3a. I admit that /T/, /D/, /R/ and /w/ are probably necessary. We can also assume, that German speakers speak sufficiently good English as to not mispronounce them as /s/, /z/, /r/ and /v/ any more. Whether we need them now or later is a matter of procedure and we should probably include them right from the start.

3b. At the same time, I am very unsure about /L/. I don't even know what it is. For American and British English, SAMPA only defines /l/. SAMPA-/L/ is defined as in Italian "famiglia". I don't think this is meant in the BITS paper. The BITS paper seems to use it to properly pronounce American English palatalized /l/ as in "well" without a German accent. I do not think, that Germans (while talking German) correctly distinguish these two sounds. Also, Germans who learned British instead of American pronunciation will not palatize /l/. Thus, I do not think, that we should add /L/ to our phoneme set.

3c. The diphthongue /@U/ (as in British English "nose") is definitely not accounted for in our system. On the other hand, "nose" is transcribed /n o z/ in American English. Again, Germans speaking German will likely stay within the range of their native vowel system. We should ignore /@U/ and instead transcribe it as /o/.

3d. The diphthongue /EI/ occurs in German colloquial speech ("Hey", "ey", "e-bay", ...). But how does it differ from the two constituting vowels next to each other: /E I/? I am thinking hard about examples, but I really cannot find a word that contains /E/ and /I/ next to each other (for example at a syllable boundary) and that would sound different with the diphthongue /EI/.

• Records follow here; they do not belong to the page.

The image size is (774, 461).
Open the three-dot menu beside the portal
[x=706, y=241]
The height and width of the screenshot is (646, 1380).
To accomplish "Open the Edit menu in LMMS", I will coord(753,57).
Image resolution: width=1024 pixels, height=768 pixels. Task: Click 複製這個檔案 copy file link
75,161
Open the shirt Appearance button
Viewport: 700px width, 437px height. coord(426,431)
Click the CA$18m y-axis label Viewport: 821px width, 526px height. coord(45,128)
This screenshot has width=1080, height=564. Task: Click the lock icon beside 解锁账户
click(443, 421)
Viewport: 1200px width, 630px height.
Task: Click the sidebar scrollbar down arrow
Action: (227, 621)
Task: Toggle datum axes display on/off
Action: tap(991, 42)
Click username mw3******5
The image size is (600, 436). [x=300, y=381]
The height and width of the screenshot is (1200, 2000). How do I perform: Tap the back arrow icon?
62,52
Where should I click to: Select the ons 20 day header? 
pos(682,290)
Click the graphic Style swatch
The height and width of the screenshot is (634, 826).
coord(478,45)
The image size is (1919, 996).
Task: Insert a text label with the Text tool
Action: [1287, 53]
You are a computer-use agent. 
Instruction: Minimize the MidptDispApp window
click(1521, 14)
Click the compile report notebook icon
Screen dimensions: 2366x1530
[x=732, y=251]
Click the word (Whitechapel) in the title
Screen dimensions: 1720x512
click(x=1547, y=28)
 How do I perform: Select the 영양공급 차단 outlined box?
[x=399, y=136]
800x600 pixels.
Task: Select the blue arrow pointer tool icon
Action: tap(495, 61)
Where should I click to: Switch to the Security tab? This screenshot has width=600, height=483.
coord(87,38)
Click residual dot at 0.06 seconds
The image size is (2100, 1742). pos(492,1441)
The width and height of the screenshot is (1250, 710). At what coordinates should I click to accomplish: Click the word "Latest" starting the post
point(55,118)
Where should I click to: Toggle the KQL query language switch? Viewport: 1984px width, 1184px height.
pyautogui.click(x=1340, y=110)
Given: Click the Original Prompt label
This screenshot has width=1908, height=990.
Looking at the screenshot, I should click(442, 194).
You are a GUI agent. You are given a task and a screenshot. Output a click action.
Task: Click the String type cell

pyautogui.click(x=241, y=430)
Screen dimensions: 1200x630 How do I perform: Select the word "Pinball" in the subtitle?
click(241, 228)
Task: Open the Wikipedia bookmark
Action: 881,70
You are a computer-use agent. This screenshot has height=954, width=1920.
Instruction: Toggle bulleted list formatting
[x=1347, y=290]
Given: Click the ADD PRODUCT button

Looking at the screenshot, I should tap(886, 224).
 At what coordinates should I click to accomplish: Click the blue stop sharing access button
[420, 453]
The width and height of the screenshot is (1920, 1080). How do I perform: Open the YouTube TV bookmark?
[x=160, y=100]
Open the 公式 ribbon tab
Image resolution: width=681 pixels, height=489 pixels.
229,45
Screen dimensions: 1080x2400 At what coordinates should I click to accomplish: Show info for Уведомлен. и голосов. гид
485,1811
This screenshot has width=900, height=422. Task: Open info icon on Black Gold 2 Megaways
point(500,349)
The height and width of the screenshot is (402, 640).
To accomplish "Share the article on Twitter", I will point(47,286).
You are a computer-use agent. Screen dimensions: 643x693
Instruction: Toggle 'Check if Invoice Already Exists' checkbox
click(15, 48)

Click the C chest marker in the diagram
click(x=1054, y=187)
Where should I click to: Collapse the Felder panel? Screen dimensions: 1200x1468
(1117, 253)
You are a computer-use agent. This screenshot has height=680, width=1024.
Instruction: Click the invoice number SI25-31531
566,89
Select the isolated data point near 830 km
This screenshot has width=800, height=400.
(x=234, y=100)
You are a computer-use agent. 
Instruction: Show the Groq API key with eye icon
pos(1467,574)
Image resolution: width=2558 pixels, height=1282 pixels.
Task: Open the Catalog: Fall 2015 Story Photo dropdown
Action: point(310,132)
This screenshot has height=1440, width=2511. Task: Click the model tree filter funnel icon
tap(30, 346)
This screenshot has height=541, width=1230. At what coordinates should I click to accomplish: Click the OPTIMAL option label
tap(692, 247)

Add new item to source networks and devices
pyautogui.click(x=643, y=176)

3e. For the nasals /a~/, /E~/, /o~/ and /9~/ (the latter in addition to BITS) I am quite unsure: Who ever says /p a r f 9~/ (for "Parfum")? I say /p a @ f y m/ while talking German. I say /r E s t o: r a N/ and I say /z @ z O N/. I never say the funny word "teint" for the color of my skin (this is in part due to the fact, that /E~/ is just outside the scope of my German vowel system and I don't know how else to pronounce the word). There *are* people that talk 'correctly', but I think we would not even improve recognition rates for them, because of the additional ambiguity due to the extra phonemes in our models. There wouldn't be enough data to reliably train these phonemes either. This is especially true for the phoneme /E~/ which on the other hand would be the most valuable, because there is really no other way to say things like "teint". To sum it up: I'd say we stick to the best matches in the table. Then again: Does anybody have experience with ASR and nasalization? How different are the feature vectors? Do we probably *have* to model all the nasals if we ever expect nasalized vowels in our input?